From Washburn Point you look right along Half Dome's north face. Half Dome is an erosional remnant of granite between two vigorous glaciers. Joints caused by regional (tectonic) stresses broke the granite into this long fin, and exfoliation joints caused by uplift rounded off the top. Glaciers carried away the more fractured bedrock on either side of this solid piece, and voila! Half Dome!
Another view from Washburn Point.
Just to prove I was really there...
Glacier Point
From Glacier Point, the view is a little better of upper Yosemite Valley and Half Dome's cliff face.An informative sign explains the view.
So now you can point authoritatively at the various peaks and impress your friends by naming them! Or not!
That is supposed to be the spectacular Yosemite Falls, but it was dry in the 2016 drought - amazing!
From Glacier Point you look so dizzyingly straight down on Yosemite Valley that it's disorienting! The visitor center village is at upper center, and Half Dome village is at lower center. Royal arches is at upper right, with the Hotel Formerly Known As Ahwahnee just below it.
Okay, these days it's called the Majestic Yosemite Hotel. One thing this national park does well is hide the roads and even some of the parking lots. There are probably 200 cars tucked away in the trees around the hotel.
The low sun angle really brought out the exfoliation fractures at North Dome and the Royal Arches below.
Here are more pictures of North Dome and Royal Arches as the sun set.
Of course, the main feature you'll want to see from Glacier Point is Half Dome. It's just a phenomenal sight! It's so abruptly tall and forbiddingly steep that you'll find your eyes sweeping all over it in wonder. This view shows the fracture network that is parallel to Half Dome's big cliff face. See the cracks in shadow on the valley walls? The cliff face is simply one of that family of fractures that the glacier ice got into, broke off massive amounts of rock, and carried it all away.
To the right (south) of Half Dome you'll see Little Yosemite Valley heading back up into the high Sierra. The prominent rock in the center is Liberty Cap, with Nevada Falls to its right.
Sunset at Glacier Point
The next photos show the view from Glacier Point as the sun sets. I must add that I was standing by two professional photographers that evening, one from Italy and another making a documentary film using time-lapse photography. I felt like a rank amateur, until we started talking about the geology we could see, and then they got really interested.Half Dome casts a shadow in the sunset.
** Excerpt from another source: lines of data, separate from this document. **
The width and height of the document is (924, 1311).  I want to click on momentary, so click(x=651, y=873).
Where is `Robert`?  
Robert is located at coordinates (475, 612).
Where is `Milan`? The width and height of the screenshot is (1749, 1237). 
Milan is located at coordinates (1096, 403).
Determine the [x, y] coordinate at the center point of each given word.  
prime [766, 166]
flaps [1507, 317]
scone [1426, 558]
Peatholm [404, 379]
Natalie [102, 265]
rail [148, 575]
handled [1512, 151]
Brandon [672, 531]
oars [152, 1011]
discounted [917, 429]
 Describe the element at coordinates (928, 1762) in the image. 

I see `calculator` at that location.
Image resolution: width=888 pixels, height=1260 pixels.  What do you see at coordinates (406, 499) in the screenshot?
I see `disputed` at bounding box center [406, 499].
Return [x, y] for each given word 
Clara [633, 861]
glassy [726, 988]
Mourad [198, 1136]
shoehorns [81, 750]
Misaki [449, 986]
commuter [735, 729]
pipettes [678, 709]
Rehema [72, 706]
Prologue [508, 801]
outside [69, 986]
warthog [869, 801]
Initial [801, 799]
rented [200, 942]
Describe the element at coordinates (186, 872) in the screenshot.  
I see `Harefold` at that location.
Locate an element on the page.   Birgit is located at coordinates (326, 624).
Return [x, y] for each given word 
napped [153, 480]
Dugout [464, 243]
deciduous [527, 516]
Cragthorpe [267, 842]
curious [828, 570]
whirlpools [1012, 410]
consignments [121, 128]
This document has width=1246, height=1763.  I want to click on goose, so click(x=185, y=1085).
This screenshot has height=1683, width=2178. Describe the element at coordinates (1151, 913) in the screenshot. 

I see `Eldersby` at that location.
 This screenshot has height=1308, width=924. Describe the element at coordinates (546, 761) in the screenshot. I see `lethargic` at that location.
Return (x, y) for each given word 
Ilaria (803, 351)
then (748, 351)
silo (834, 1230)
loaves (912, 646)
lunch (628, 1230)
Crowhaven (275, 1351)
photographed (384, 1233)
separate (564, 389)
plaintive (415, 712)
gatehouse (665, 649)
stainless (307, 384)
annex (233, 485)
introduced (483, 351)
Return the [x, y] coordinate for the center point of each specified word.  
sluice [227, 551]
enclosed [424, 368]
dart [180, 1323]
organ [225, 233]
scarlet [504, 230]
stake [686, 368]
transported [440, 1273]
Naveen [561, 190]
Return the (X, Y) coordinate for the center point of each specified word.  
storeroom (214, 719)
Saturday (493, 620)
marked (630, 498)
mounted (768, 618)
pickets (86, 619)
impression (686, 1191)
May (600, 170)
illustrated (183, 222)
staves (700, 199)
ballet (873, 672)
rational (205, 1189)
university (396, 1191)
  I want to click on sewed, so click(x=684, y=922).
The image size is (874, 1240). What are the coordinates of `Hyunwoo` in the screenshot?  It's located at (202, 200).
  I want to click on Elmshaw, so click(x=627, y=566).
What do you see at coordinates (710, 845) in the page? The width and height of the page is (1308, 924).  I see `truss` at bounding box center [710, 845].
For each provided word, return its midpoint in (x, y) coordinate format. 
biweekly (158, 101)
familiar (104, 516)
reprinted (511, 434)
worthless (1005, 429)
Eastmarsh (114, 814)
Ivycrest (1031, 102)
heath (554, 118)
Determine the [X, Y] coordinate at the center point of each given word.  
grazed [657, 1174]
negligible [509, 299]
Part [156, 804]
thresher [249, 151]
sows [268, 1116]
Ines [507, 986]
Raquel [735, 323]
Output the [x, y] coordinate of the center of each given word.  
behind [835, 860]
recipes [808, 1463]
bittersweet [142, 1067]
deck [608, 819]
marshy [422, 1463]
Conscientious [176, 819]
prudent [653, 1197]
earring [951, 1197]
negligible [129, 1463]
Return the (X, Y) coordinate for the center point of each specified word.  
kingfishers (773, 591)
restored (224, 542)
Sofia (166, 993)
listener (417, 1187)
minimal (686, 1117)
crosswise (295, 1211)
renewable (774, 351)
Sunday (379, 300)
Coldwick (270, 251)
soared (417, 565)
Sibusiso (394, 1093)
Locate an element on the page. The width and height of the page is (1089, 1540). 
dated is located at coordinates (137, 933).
As the valley becomes shadowed, the peaks light up.
Shadows creep over Little Yosemite Valley.
Liberty Cap and Little Yosemite Valley succumb to evening shadows.
Half Dome comes briefly alive in the setting sun.
After sunset, lights began to twinkle on in the valley below. The flat light lent the valley a soft, serene feel.
You can find a hundred pictures of people sitting on this rock, but you're really not supposed to go out there for obvious safety reasons. Still, it was tempting!
Below Glacier Point was this recent fall of a detached exfoliation slab. It happens frequently in Yosemite.
Twilight glow.
After a day like this in spectacular Yosemite, your mind and heart will have more to process than they can handle. It will take a while for it all to sink in.